A vantage point on "Vera Rubin Ridge" provided NASA's Curiosity Mars rover this detailed look back over the area where it began its mission inside Gale Crater, plus more-distant features of the crater.

This view toward the north-northeast combines eight images taken by the right-eye, telephoto-lens camera of Curiosity's Mast Camera (Mastcam). It shows more detail of a fraction of the area pictured in a more sweeping panorama (PIA22210) acquired from the same rover location using Mastcam's left-eye, wider-angle-lens camera. The scene has been white-balanced so the colors of the rock materials resemble how they would appear under daytime lighting conditions on Earth.

The component images were taken on Oct. 25, 2017, during the 1,856th Martian day, or sol, of the rover's work on Mars.

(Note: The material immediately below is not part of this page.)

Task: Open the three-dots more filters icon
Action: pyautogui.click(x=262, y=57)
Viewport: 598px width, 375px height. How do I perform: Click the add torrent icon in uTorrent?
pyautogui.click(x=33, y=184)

At that point, Curiosity had gained 1,073 feet (327 meters) in elevation and driven 10.95 miles (17.63 kilometers) from its landing site.

Mount Sharp stands about 3 miles (5 kilometers) high in the middle of Gale Crater, which spans 96 miles (154 kilometers) in diameter. Vera Rubin Ridge is on the northwestern flank of lower Mount Sharp. The right foreground of this panorama shows a portion of Vera Rubin Ridge. In the distance is the northern wall of Gale Crater, with the rim crest forming the horizon roughly 25 miles (40 kilometers) from the rover's location.

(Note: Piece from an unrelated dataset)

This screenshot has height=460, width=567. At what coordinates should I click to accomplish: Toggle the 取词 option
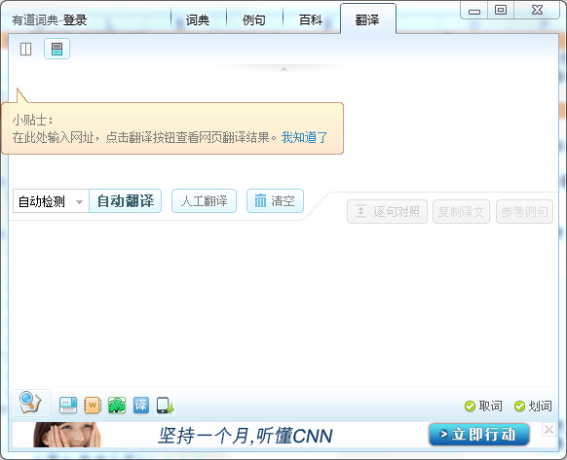coord(483,407)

An annotated version, Figure 1, indicates where the rover landed (at "Bradbury Landing") in 2012 and the initial portion of its drive, including investigation sites "Yellowknife Bay," "Darwin" and "Cooperstown." The rover's exact landing site is hidden behind a slight rise. The heat shield, back shell, and parachute used during the spacecraft's descent are within the pictured area but not recognizable due to the distance and to camouflaging by dust. At Yellowknife Bay in 2013, the mission found evidence of an ancient freshwater-lake environment that offered all of the basic chemical ingredients for microbial life.

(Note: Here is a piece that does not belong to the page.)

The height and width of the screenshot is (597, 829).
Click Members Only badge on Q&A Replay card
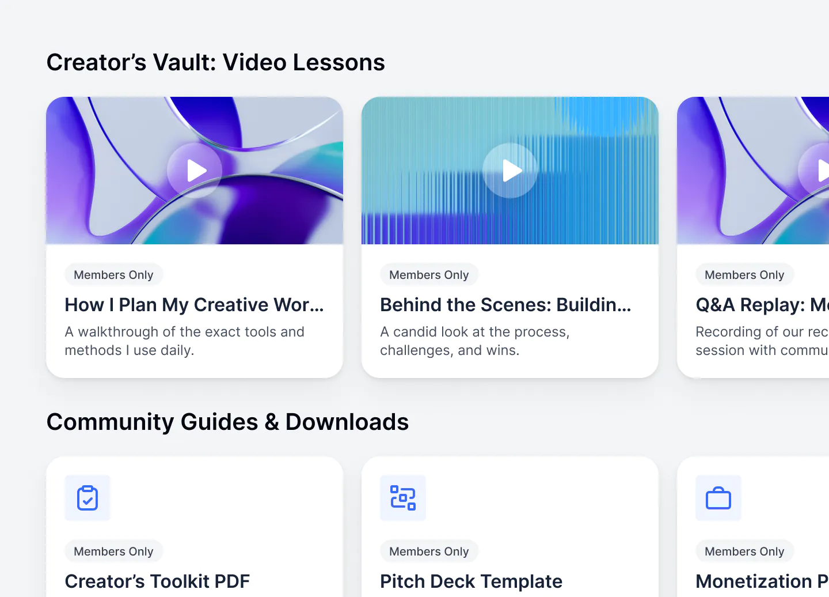click(744, 275)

Figure 2 includes three scale bars: of 40 meters (131 feet) at a distance of about 1,530 meters (1,673 yards) near the base of Mount Sharp; of 1,500 meters (1,640 yards) at a distance of about 30.75 kilometers (19.1 miles) near the base of the crater wall; and of 2,000 meters (1.2 miles) at a distance of about 41.2 kilometers (25.6 miles) at the crest of the rim.

Malin Space Science Systems, San Diego, built and operates the Mastcam. NASA's Jet Propulsion Laboratory, a division of the Caltech in Pasadena, California, manages the Mars Science Laboratory Project for NASA's Science Mission Directorate, Washington. JPL designed and built the project's Curiosity rover.

More information about Curiosity is online at http://www.nasa.gov/msl and http://mars.jpl.nasa.gov/msl/.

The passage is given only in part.